(MATERIAL FOR THIS TASK begins)
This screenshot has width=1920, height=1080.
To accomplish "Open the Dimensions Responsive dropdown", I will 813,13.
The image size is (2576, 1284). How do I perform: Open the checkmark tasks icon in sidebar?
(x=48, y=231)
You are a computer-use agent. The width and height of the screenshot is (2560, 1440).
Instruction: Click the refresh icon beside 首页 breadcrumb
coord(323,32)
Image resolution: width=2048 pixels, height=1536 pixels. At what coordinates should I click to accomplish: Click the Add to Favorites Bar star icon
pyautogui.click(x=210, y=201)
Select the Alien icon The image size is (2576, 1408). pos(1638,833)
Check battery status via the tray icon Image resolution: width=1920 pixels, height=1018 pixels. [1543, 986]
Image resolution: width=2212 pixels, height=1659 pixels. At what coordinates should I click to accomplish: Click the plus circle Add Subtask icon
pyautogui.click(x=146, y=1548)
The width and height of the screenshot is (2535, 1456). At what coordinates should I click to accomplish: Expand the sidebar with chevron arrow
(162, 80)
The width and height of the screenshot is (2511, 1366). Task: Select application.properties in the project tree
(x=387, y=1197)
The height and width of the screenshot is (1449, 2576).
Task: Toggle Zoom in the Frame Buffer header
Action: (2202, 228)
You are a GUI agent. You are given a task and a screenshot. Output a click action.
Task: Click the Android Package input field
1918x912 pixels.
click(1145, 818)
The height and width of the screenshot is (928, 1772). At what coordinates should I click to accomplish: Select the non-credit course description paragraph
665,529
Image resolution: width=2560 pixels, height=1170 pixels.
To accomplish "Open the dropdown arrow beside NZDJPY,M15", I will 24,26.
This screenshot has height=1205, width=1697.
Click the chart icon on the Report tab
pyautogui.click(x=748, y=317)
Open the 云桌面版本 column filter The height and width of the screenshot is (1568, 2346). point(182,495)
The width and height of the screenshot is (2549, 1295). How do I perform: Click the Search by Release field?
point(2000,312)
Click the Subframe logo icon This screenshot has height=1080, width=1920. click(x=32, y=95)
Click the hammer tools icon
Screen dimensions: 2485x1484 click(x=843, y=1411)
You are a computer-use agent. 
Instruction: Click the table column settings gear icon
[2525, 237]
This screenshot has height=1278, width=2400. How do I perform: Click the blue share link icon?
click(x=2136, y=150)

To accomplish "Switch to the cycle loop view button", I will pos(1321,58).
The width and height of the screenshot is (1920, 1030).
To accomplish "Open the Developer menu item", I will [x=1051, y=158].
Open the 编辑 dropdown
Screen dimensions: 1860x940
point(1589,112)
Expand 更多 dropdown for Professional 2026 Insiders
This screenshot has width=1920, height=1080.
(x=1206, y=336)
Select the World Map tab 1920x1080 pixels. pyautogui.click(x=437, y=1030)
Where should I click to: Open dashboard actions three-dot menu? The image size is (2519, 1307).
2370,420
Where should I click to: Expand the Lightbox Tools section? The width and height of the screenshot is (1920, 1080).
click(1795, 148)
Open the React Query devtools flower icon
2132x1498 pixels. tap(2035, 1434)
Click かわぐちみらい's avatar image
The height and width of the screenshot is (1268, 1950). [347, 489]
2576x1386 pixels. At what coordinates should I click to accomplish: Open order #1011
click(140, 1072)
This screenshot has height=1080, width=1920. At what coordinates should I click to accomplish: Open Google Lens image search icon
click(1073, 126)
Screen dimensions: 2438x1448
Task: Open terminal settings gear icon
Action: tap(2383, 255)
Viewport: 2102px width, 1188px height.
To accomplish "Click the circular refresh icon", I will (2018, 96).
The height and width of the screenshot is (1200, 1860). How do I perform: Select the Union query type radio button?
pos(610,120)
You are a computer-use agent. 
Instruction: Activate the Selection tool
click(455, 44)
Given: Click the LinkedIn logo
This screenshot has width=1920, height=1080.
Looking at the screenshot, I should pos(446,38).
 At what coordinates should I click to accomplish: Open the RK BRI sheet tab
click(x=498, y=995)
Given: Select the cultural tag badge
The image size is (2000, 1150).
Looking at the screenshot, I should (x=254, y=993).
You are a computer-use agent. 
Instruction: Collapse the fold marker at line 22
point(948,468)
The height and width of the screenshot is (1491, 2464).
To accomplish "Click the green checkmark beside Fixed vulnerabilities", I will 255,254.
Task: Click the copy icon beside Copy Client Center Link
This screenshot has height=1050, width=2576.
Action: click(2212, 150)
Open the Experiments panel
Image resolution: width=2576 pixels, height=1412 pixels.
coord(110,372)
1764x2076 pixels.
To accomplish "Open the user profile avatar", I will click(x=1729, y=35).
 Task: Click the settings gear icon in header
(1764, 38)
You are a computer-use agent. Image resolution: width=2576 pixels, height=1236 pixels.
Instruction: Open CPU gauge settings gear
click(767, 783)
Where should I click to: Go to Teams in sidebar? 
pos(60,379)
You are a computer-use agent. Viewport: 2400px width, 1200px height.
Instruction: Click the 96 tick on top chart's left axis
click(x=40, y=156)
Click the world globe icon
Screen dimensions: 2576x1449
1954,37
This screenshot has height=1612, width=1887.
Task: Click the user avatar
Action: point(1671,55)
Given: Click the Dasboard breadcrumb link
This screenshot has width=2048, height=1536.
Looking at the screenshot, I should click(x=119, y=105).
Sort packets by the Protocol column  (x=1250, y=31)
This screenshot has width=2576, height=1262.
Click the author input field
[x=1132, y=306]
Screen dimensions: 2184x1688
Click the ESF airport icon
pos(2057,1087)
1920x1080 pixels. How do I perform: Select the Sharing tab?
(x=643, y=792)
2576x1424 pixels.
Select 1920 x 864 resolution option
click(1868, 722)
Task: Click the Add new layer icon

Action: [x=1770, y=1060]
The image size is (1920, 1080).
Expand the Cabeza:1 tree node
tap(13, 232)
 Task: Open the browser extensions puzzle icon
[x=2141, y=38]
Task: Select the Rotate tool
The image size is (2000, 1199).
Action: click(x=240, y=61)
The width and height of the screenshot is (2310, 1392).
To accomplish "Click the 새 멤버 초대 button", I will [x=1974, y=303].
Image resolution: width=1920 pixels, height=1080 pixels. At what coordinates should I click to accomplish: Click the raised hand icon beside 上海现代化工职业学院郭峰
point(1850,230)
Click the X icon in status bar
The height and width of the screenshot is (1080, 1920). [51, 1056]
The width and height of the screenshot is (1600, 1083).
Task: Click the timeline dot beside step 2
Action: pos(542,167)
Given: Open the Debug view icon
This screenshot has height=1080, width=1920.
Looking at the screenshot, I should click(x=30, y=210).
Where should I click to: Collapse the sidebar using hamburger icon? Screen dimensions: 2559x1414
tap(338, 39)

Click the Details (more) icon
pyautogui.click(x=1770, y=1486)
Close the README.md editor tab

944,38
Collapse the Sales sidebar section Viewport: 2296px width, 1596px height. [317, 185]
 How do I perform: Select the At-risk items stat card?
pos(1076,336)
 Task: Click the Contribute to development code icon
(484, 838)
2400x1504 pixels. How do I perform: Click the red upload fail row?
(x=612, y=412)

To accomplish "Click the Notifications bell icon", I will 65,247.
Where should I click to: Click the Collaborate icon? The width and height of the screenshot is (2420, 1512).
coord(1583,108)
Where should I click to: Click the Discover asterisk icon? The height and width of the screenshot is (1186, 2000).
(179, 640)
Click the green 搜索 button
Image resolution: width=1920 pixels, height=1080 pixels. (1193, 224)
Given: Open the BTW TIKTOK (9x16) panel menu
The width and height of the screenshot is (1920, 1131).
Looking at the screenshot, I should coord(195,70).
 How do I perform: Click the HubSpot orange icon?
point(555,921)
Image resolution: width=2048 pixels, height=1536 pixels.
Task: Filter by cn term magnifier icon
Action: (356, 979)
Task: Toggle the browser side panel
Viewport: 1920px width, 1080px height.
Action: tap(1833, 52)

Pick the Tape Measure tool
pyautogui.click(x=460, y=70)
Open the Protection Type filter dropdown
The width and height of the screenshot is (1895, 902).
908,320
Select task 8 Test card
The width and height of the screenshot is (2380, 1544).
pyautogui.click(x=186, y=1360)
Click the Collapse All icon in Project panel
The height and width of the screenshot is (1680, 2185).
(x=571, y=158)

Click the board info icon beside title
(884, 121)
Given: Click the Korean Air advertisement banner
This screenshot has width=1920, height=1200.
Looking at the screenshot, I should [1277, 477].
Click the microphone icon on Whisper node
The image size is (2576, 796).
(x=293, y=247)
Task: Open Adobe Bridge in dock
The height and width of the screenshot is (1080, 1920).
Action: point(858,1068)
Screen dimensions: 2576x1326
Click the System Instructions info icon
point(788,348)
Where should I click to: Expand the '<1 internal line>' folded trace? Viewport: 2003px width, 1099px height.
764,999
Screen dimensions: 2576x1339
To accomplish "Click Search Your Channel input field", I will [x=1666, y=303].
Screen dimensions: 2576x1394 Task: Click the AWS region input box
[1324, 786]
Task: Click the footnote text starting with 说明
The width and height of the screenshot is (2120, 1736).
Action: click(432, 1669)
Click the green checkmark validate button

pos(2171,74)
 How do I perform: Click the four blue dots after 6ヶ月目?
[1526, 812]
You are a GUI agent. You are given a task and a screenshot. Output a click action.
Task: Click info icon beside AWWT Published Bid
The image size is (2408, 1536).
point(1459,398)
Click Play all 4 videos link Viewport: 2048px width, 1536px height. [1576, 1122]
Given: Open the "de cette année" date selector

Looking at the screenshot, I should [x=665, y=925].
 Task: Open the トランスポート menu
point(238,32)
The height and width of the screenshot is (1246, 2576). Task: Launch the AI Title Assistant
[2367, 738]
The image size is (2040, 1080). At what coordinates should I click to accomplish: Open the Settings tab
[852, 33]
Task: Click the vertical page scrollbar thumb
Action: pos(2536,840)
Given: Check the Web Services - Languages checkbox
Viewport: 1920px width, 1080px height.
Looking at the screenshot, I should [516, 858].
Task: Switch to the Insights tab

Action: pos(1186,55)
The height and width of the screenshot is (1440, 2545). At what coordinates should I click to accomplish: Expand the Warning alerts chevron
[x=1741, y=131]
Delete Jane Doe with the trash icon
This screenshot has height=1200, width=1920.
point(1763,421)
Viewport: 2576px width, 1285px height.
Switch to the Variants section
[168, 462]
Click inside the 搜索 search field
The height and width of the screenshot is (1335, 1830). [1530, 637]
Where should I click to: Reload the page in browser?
(MATERIAL FOR THIS TASK ends)
**WORK REQUEST**
All lines above between those holding "Given: Click the Korean" and "Given: Check the", inclusive, must be set down unchanged, and no other line may be included.

**TASK ANSWER**
Given: Click the Korean Air advertisement banner
This screenshot has width=1920, height=1200.
Looking at the screenshot, I should [1277, 477].
Click the microphone icon on Whisper node
The image size is (2576, 796).
(x=293, y=247)
Task: Open Adobe Bridge in dock
The height and width of the screenshot is (1080, 1920).
Action: point(858,1068)
Screen dimensions: 2576x1326
Click the System Instructions info icon
point(788,348)
Where should I click to: Expand the '<1 internal line>' folded trace? Viewport: 2003px width, 1099px height.
764,999
Screen dimensions: 2576x1339
To accomplish "Click Search Your Channel input field", I will [x=1666, y=303].
Screen dimensions: 2576x1394 Task: Click the AWS region input box
[1324, 786]
Task: Click the footnote text starting with 说明
The width and height of the screenshot is (2120, 1736).
Action: click(432, 1669)
Click the green checkmark validate button

pos(2171,74)
 How do I perform: Click the four blue dots after 6ヶ月目?
[1526, 812]
You are a GUI agent. You are given a task and a screenshot. Output a click action.
Task: Click info icon beside AWWT Published Bid
The image size is (2408, 1536).
point(1459,398)
Click Play all 4 videos link Viewport: 2048px width, 1536px height. [1576, 1122]
Given: Open the "de cette année" date selector

Looking at the screenshot, I should [x=665, y=925].
 Task: Open the トランスポート menu
point(238,32)
The height and width of the screenshot is (1246, 2576). Task: Launch the AI Title Assistant
[2367, 738]
The image size is (2040, 1080). At what coordinates should I click to accomplish: Open the Settings tab
[852, 33]
Task: Click the vertical page scrollbar thumb
Action: pos(2536,840)
Given: Check the Web Services - Languages checkbox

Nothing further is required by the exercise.